Write out the stretch of lines below that begins at the line with "Instruction: Select driver" and ends at the line with "The height and width of the screenshot is (614, 1050).", including both, exactly as given and nothing more.

▶ _Recorded information_
╔══

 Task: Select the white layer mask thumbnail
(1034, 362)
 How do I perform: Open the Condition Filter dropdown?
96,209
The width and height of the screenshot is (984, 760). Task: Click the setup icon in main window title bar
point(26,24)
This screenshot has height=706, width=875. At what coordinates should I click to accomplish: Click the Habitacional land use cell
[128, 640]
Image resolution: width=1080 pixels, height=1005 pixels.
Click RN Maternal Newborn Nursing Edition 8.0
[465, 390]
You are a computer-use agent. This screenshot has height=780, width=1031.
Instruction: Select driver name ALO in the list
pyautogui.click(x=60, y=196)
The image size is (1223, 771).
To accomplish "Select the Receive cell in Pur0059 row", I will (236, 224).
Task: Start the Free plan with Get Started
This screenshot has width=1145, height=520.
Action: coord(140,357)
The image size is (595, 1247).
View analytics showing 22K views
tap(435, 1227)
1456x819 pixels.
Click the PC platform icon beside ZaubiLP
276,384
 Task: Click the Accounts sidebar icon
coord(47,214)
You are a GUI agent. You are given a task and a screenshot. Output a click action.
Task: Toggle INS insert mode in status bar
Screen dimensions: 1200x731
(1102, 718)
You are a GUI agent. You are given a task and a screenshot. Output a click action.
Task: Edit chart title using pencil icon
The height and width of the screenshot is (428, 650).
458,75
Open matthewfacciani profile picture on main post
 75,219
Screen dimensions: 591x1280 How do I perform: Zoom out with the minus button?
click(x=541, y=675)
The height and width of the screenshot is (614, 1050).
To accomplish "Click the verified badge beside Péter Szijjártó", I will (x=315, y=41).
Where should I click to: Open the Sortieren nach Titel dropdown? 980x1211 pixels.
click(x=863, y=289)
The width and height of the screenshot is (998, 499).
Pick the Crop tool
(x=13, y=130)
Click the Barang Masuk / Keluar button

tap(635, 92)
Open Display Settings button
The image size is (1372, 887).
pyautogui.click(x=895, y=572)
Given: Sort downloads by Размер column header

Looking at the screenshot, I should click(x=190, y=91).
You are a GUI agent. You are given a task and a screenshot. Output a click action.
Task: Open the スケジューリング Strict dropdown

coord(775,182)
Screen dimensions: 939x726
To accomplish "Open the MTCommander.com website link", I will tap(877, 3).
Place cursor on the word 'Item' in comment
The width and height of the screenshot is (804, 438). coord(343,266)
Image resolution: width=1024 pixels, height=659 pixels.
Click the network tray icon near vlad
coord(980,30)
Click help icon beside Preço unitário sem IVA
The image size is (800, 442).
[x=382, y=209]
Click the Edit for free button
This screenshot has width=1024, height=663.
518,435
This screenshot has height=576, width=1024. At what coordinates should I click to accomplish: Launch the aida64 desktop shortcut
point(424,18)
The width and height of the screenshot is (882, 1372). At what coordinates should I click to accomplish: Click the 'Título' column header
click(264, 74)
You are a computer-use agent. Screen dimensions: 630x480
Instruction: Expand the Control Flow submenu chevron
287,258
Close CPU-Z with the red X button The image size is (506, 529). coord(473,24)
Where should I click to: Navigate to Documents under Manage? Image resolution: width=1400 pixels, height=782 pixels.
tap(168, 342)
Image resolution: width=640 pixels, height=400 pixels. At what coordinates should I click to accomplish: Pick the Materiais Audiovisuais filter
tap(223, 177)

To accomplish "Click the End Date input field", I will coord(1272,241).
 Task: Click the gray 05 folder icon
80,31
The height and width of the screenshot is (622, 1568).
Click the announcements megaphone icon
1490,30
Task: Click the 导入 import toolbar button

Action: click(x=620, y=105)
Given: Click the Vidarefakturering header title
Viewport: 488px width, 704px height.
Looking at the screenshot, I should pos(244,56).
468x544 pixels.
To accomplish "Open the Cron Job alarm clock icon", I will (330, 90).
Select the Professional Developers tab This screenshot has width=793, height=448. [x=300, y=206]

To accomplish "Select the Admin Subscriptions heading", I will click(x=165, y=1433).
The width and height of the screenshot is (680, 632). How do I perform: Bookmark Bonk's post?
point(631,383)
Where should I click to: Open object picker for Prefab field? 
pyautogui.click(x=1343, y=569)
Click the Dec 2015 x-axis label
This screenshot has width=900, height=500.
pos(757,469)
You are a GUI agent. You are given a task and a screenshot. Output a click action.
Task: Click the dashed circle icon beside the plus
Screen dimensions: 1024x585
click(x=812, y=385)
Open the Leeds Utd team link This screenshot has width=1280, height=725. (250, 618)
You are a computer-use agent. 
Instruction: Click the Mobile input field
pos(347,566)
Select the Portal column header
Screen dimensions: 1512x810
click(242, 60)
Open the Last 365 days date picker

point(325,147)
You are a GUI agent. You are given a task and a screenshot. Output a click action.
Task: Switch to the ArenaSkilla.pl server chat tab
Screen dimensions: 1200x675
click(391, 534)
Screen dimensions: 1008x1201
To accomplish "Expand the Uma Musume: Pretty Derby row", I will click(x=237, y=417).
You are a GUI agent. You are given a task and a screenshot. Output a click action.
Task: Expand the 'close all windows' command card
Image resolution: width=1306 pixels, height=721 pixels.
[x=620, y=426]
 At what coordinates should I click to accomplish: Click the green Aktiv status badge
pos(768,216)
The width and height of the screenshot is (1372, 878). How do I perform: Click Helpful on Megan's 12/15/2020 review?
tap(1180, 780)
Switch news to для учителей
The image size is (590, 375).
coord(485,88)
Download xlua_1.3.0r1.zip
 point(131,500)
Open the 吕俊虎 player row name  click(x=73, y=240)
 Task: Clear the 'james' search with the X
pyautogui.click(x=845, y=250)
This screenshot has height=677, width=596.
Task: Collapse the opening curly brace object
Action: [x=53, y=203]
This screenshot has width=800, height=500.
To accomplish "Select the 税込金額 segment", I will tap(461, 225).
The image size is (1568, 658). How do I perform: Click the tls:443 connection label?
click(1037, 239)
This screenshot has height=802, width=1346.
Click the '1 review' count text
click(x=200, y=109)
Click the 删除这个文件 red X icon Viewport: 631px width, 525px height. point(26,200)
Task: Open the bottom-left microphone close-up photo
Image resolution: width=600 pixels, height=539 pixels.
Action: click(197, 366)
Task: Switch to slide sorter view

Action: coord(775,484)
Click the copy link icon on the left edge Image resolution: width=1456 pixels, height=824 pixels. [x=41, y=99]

╚══

▶ _Answer for this exercise_
Instruction: Select driver name ALO in the list
pyautogui.click(x=60, y=196)
The image size is (1223, 771).
To accomplish "Select the Receive cell in Pur0059 row", I will (236, 224).
Task: Start the Free plan with Get Started
This screenshot has width=1145, height=520.
Action: coord(140,357)
The image size is (595, 1247).
View analytics showing 22K views
tap(435, 1227)
1456x819 pixels.
Click the PC platform icon beside ZaubiLP
276,384
 Task: Click the Accounts sidebar icon
coord(47,214)
You are a GUI agent. You are given a task and a screenshot. Output a click action.
Task: Toggle INS insert mode in status bar
Screen dimensions: 1200x731
(1102, 718)
You are a GUI agent. You are given a task and a screenshot. Output a click action.
Task: Edit chart title using pencil icon
The height and width of the screenshot is (428, 650).
458,75
Open matthewfacciani profile picture on main post
 75,219
Screen dimensions: 591x1280 How do I perform: Zoom out with the minus button?
click(x=541, y=675)
The height and width of the screenshot is (614, 1050).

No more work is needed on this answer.